Lawyers call for moderation after Sarkozy's conviction

In a Le Monde op-ed, lawyers Romain Boulet and Karine Bourdié welcome Nicolas Sarkozy's five-year firm prison sentence, hoping it leads to greater moderation in public expression and law-making. They criticize selective calls to abolish provisional execution, reserved for elites. Every day, hundreds of provisional incarceration decisions are made without stirring emotion.

Former President Nicolas Sarkozy's conviction to a five-year firm prison sentence has prompted a touching unanimity among political figures and editorialists, who demand the abolition of provisional execution. They argue it clashes with the presumption of innocence, as it bars a supreme court candidate from running or forces an ex-president to incarcerate despite an appeal.

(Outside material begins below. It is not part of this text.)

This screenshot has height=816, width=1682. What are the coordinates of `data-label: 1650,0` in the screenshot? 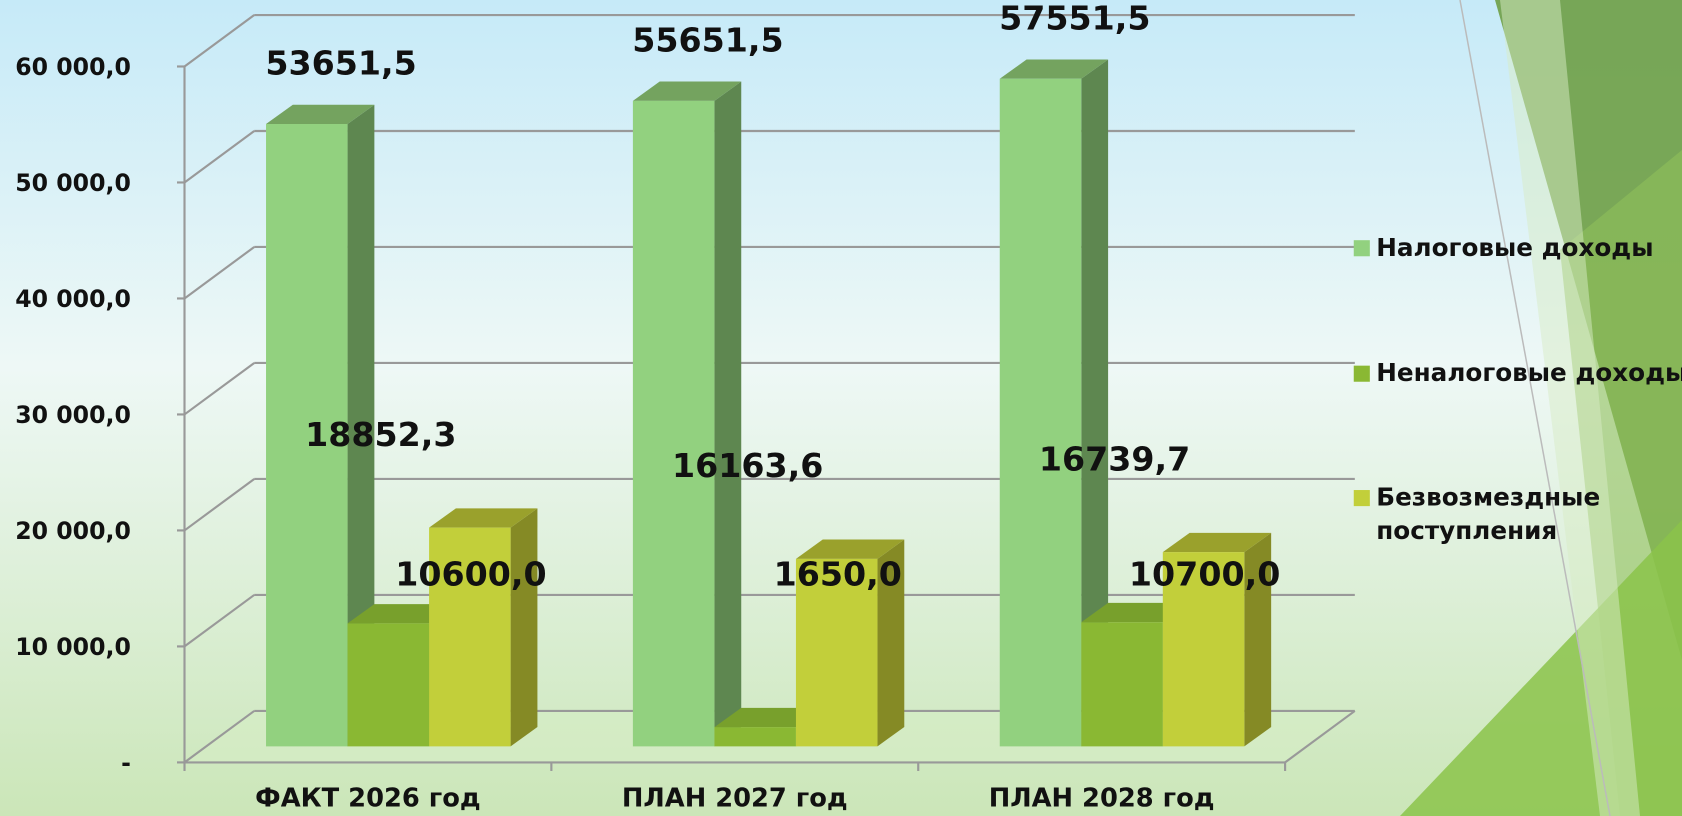 It's located at (838, 574).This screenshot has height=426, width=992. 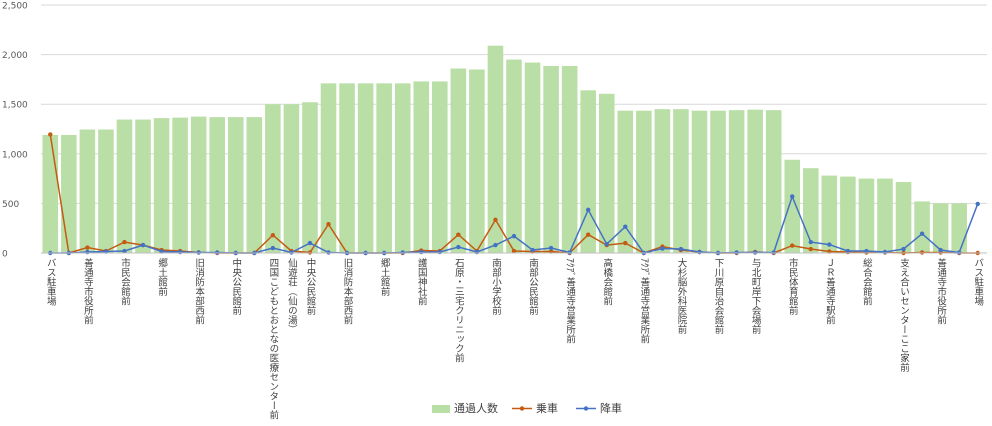 I want to click on x-tick-label: 護国神社前, so click(x=422, y=282).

Op-ed authors Romain Boulet and Karine Bourdié mock this turnaround: « Political leaders, especially those who constantly demand harsher penal laws and weakened defense rights, [...] finally align with our concerns. » They note that every day, hundreds of provisional incarceration decisions – through immediate appearances, post-instruction judgments, or freedom judges' orders – are issued without outrage, unlike usual complaints of a 'lax' justice amid rising prison populations.

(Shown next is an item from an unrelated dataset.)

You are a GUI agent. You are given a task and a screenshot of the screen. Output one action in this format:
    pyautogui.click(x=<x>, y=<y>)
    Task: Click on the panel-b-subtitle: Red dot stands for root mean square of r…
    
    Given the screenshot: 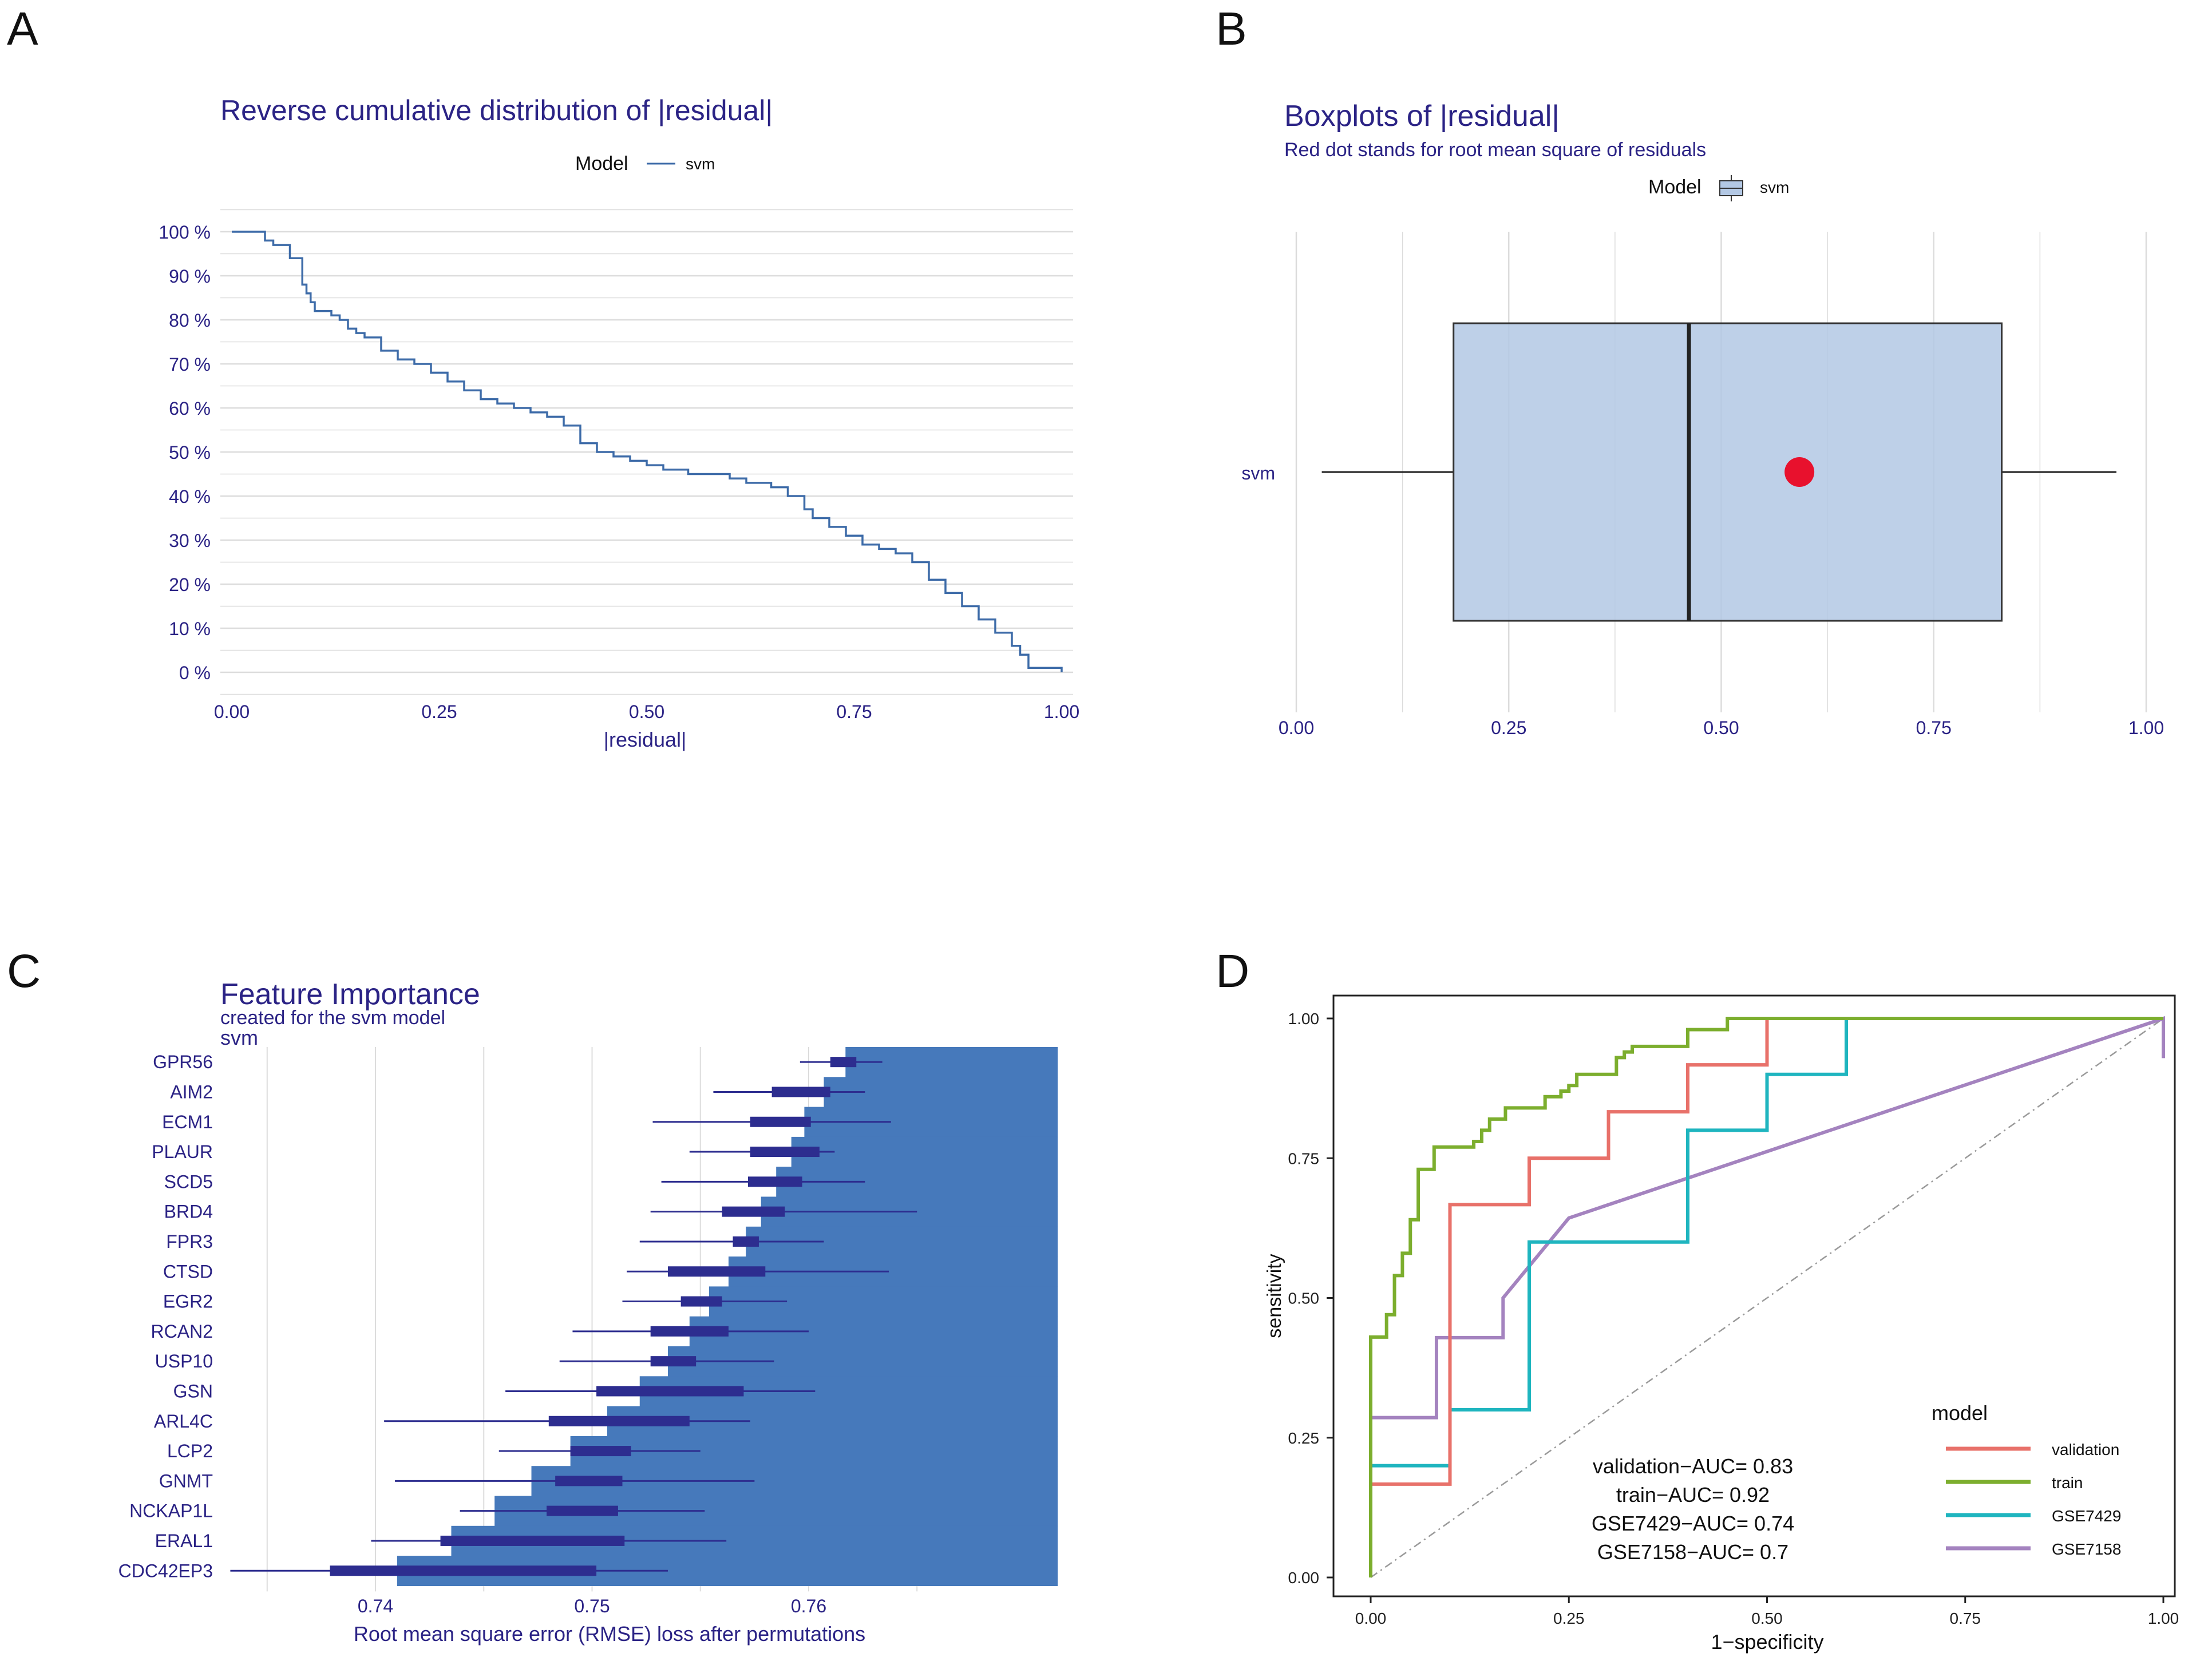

Yet this indignation appears short-lived and self-serving: « Very quickly, we understood that this outrage and call for legislative rewrite targeted only their candidate or themselves. » The lawyers reject a two-tier criminal procedure code, one for presidential hopefuls and one for 'ordinary citizens.' They remind that « privileges were abolished during a famous night in the summer of 1789, and equality before the law is a fundamental principle of our Republic. » This piece advocates for equal justice, away from populist clichés.